Über die heutige Einwohnerzahl des Ortes können wir bei Bewohnern nichts in Erfahrung bringen. Die Verkaufsstellen, zum Teil in leichten Kiosk-Bauten untergebracht, machen einen sehr schlichten Eindruck. Frische Lebensmittel sehen wir kaum. Ein reichhaltiges Angebot gibt es an Waschmitteln, Videofilmen, Konserven, Haushaltgeräten und Spielzeug. Auf einem großen Trödelmarkt werden heute Waren aller Art feilgeboten. Ansichtskarten vom Ort gibt es aber nicht, weder neue noch alte, geschweige denn, einen Stadtplan oder Literatur über Rzepin/Reppen.

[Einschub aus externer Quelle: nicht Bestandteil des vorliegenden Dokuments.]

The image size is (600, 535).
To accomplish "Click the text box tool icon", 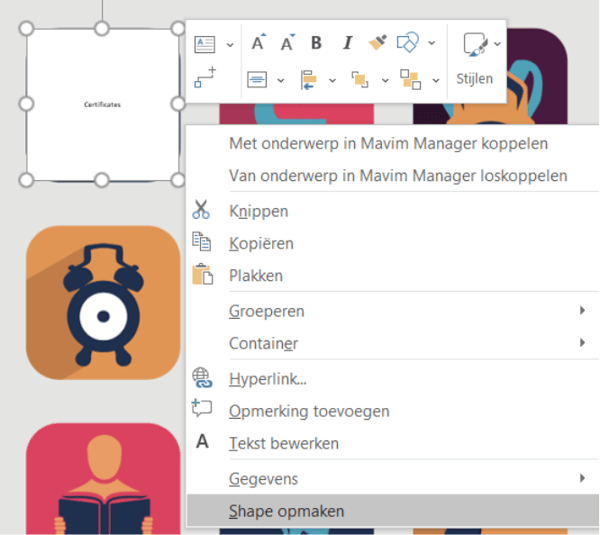I will pyautogui.click(x=205, y=43).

Am Imbiss-Kiosk essen wir „Hot Dogs“, Spieß mit Wurst- und Speckscheiben, dazu Brötchen. Die Portion der schlichten Mahlzeit kostet 7.000 Zlotych, das entspricht etwa 0,70 Deutsche Mark (ab 2002 wird man die Kosten dieser Mittagsmahlzeit mit etwa 35 EURO-Cent beziffern) – aber auch diese Preise werden sich dort in Polen gewiss bald ansteigend ändern.


Wir aber sind ja auf der Spurensuche: Zum Friedhof führt uns ein ansteigender Zugangsweg, flankiert von großen, alten Bäumen, zwischen denen man mehrere Ruhebänke aufstellte. Hier rasteten auch wir in stillem Gedenken. Der Friedhof stellt sich uns zweigeteilt dar. Offenbar hat man ihn bereits zur Zeit seiner Entstehung so geteilt angelegt, die Hälften mittels einer halbhohen Mauer getrennt. Eine Hälfte ist heute ausschließlich mit Gräbern polnischer Verstorbener belegt. Auf diesem genutzten polnischen Teil steht ein einfacher Abschieds- und Gedenkraum, indem gerade der Sarg und nur wenige Sitze für Trauergäste Platz finden.

Die andere Hälfte bietet den Anblick eines Wildparks, große Bäume mit viel Unterholz überschatten diesen Teil. Die früheren deutschen Grabhügel sind (meine Vermutung: bald nach dem Kriegsende 1945 ... 1948) eingeebnet worden. Grabsteine, deren Beschriftung Auskünfte geben könnten, sind nicht mehr anzutreffen. An den Innenseiten der Friedhofsmauer befinden sich Nischen für Grabmal-Tafeln und darin wenige Bruchstücke, nicht sauber entfernter Reste früherer deutscher Grabplatten. Auf einer einzigen in die Mauer eingelassenen (zerstörten) dicken Glasplatte ist gerade noch lesbar: „Karl Lange, gest. 1909“. Eine ähnliche, auf der vielleicht stünde „Fritz Sommer, gest. 1909“ finden wir leider nicht. Möglicher Weise kannten sich die beiden Männer aber sogar? Wer weiß das schon? Wir finden also auch keine weiteren Namensvettern – und treten nach diesem Ausflug die Heimreise ins Brandenburger Land und in die Jetzt-Zeit an.